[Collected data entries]
↓↓↓
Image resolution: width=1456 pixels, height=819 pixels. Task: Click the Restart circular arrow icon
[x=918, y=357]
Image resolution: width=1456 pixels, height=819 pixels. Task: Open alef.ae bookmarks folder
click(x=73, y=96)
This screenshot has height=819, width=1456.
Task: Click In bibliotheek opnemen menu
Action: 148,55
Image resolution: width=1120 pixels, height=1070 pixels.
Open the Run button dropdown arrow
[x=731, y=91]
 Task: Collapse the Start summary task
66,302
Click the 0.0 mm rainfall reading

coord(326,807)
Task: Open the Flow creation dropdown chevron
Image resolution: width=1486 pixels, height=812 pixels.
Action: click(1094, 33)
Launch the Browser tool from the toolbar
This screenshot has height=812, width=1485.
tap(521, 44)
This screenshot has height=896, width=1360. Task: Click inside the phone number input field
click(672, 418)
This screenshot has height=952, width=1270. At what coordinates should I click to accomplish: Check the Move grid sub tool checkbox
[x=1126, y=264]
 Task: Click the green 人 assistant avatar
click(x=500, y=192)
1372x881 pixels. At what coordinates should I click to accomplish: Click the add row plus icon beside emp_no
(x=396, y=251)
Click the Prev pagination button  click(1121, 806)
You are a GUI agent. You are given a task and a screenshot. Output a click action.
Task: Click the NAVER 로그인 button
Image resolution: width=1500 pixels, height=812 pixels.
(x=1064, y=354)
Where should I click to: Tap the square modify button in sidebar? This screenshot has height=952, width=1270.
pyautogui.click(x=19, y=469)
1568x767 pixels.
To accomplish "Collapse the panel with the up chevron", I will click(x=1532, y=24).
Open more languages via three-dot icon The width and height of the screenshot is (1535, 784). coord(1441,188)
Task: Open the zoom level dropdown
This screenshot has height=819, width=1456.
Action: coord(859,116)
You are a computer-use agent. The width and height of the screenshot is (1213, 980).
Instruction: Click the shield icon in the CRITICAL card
↑↑↑
■ **Exercise directions**
Make a copy of each line in the records that has the word "agent".

■ **Output below**
You are a GUI agent. You are given a task and a screenshot. Output a click action.
You are a computer-use agent. The width and height of the screenshot is (1213, 980).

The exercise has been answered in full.